Now, this is just going by first impressions. To sum up, the rebellious daughter is the most interesting character to me. The Patrick Warburton character is synonymous with Patrick Warburton, the guy is the epitome of typecasting, though I still like his work. Lucy Liu is easily the worst offender to me, I'd like to say her participation on the Charlie's Angels video game was false advertising, but maybe she really isn't that good of an actress. As for E.G. Daily, a key reason why I hate American voice actors is because they always put the same level of quality for everything they do, nothing's exciting with them anymore.
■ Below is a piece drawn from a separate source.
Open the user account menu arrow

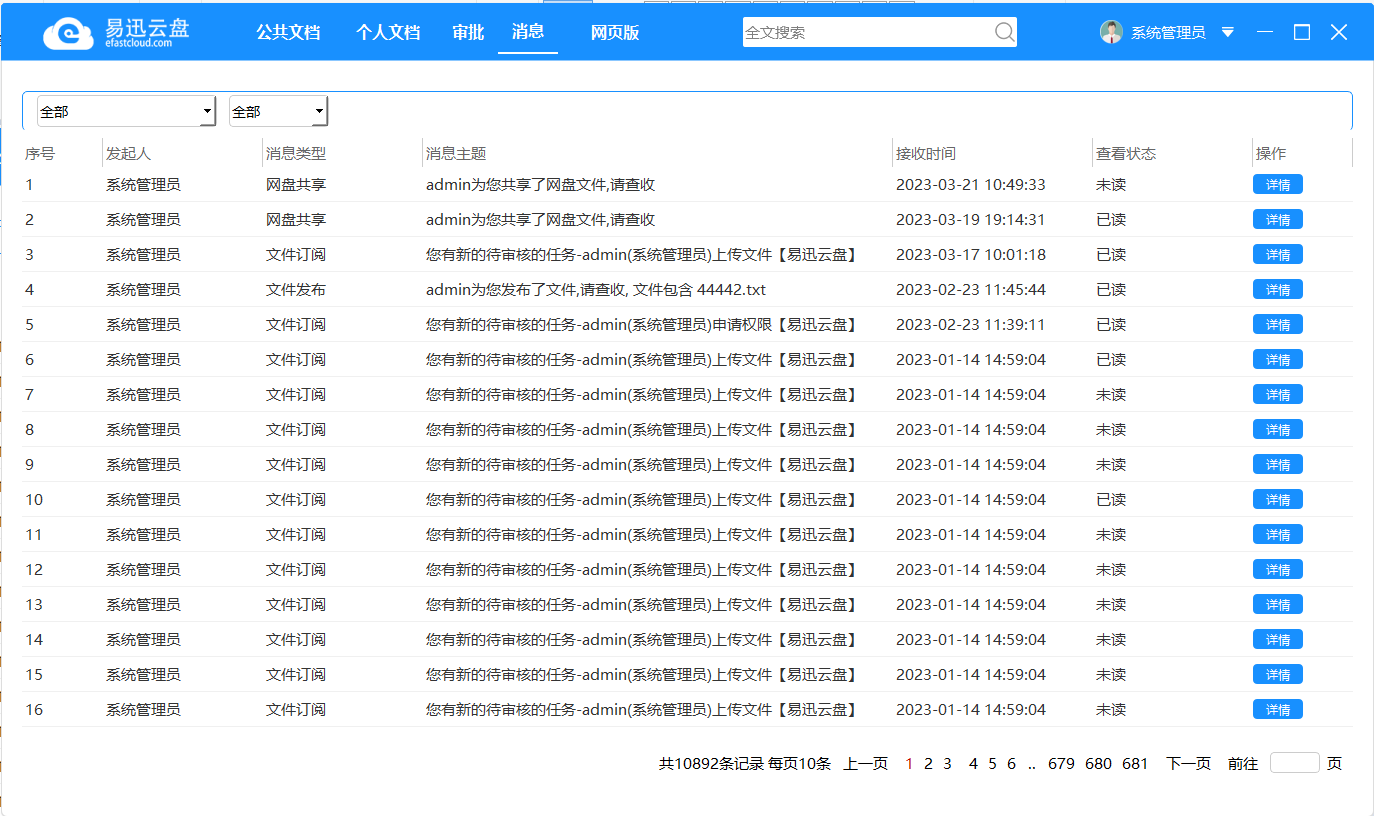coord(1227,32)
As for the animation... it's actually the highlight to it, for the most part. It has a good style, it looks and moves better than the average Splash/Moonscope/Mike Young CG cartoon, but okay, the faces, don't look directly into most of them on the closeups.

Esch.
Personally, I'd take this over DreamWork's animation, well, show wise. Speaking of which, I brought Game Over up when I reviewed Father of the Pride. Since both came out in 2004 and are both CG shows, which of these do I pref- this one.
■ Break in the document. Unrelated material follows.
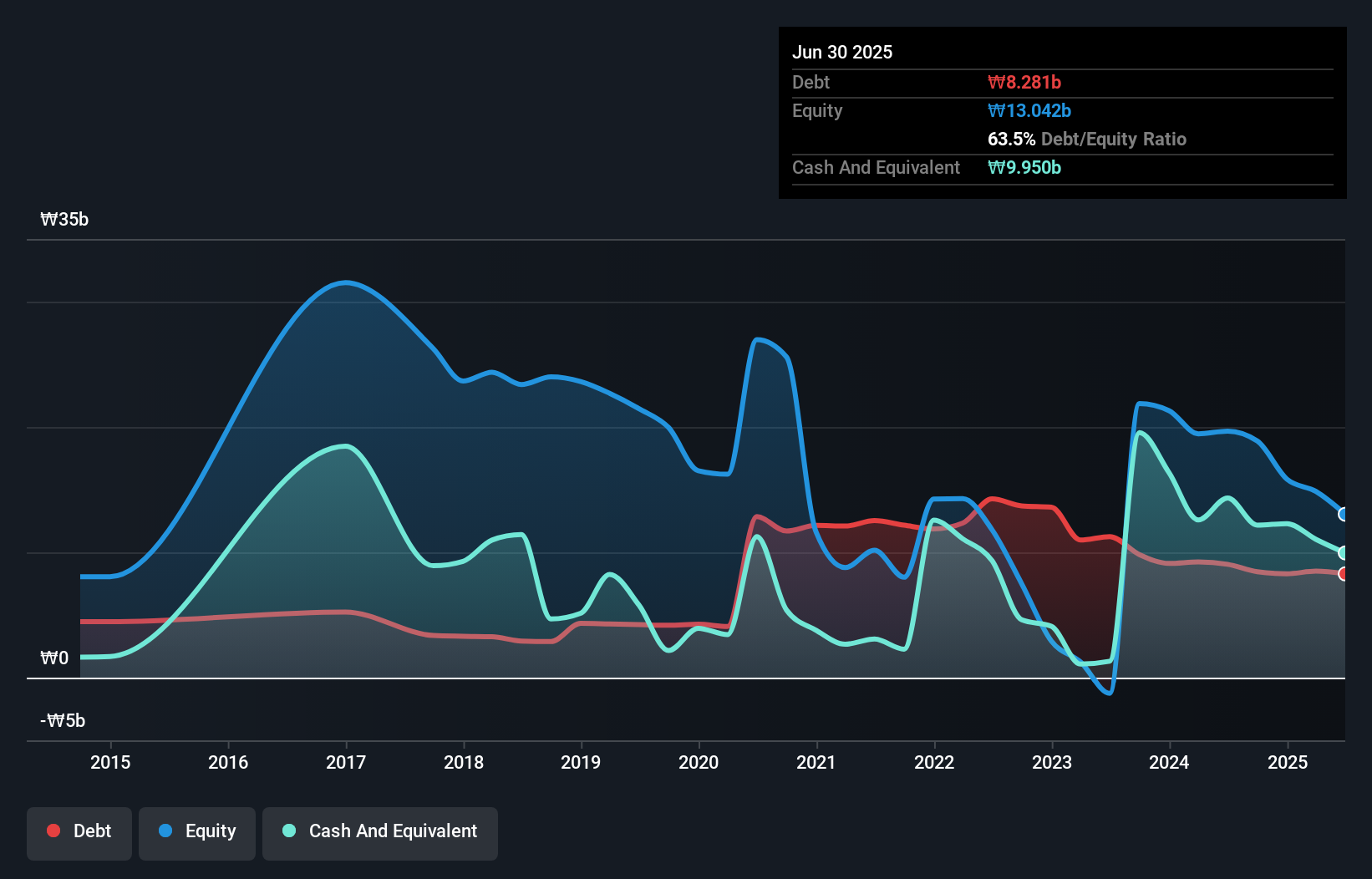Select the blue Equity endpoint marker on chart
This screenshot has width=1372, height=879.
pos(1344,515)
Overall, both this and Father of the Pride are one in the game, generic sitcoms that only had the luxury of being CG animated. Both had ideas with potential that got squandered almost instantly, but for this... it had just a little more potential. This could've been the video game cartoon to end all video game cartoons, a commentary on gaming in general with sitcom aspects toned down or tweaked to fit the setting. But then it hit me, the produces and writers behind this probably had no gaming experience beyond- fuck it I doubt they even played a Tiger Handheld game, just read up about it and got input from gamers.
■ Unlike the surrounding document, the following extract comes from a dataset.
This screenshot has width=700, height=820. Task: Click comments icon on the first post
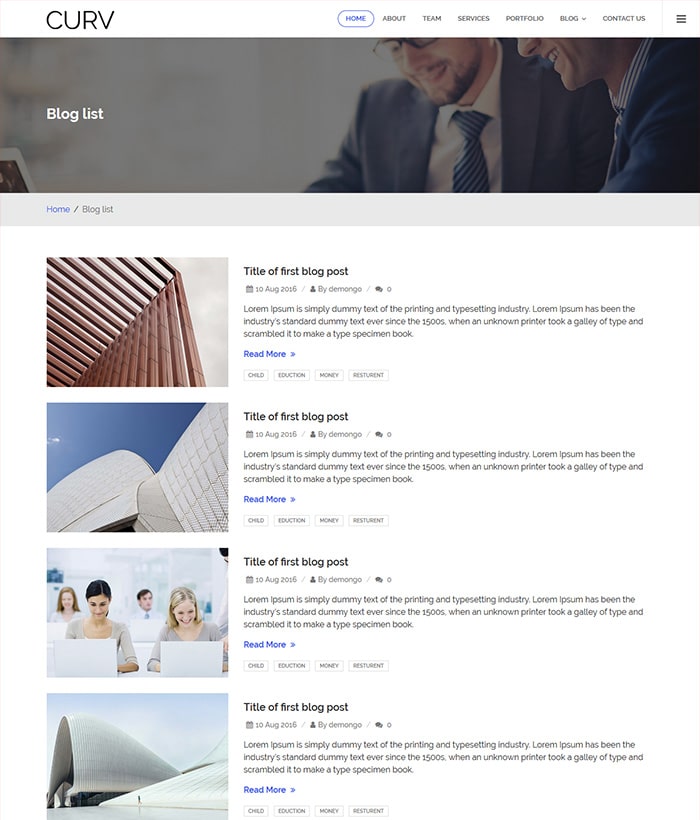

There're many directions this show could've gone, and as is I have a better time sitting through this than Father of the Pride, but it just took the safe route. Maybe they could've focused on the girl? People like her are marginalized to recurring protagonists and she could've broken a negative stigma if she had good writing to back her up. Maybe try Captain N's formula and fix it. Maybe do what they did here and work on making the jokes less juvenile, we wouldn't have that humor if we were conditioned to think it was okay. I don't complain about it, but I know it's wrong.

Final Thoughts

God, The Devil and Bob is the best of the two, easily. It had a unique premise and an equally unique execution. If you could find the show I recommend it. As for Game Over, though I've been negative and many of my points hold water... I've seen worse, I've seen Father of the Pride which is even more generic, heck, I've seen Penguins of Madagascar (and yes I hate that show too.) But I find it hard to recommend it to anyone. For gamers the references are surface level and for general audiences, you've seen these characters before, maybe not all at once, but you have. Patrick Warburton, the mom from Robotboy, Hayley Smith, Lil Romeo, Brian Griffin. But I'm bound to find worse.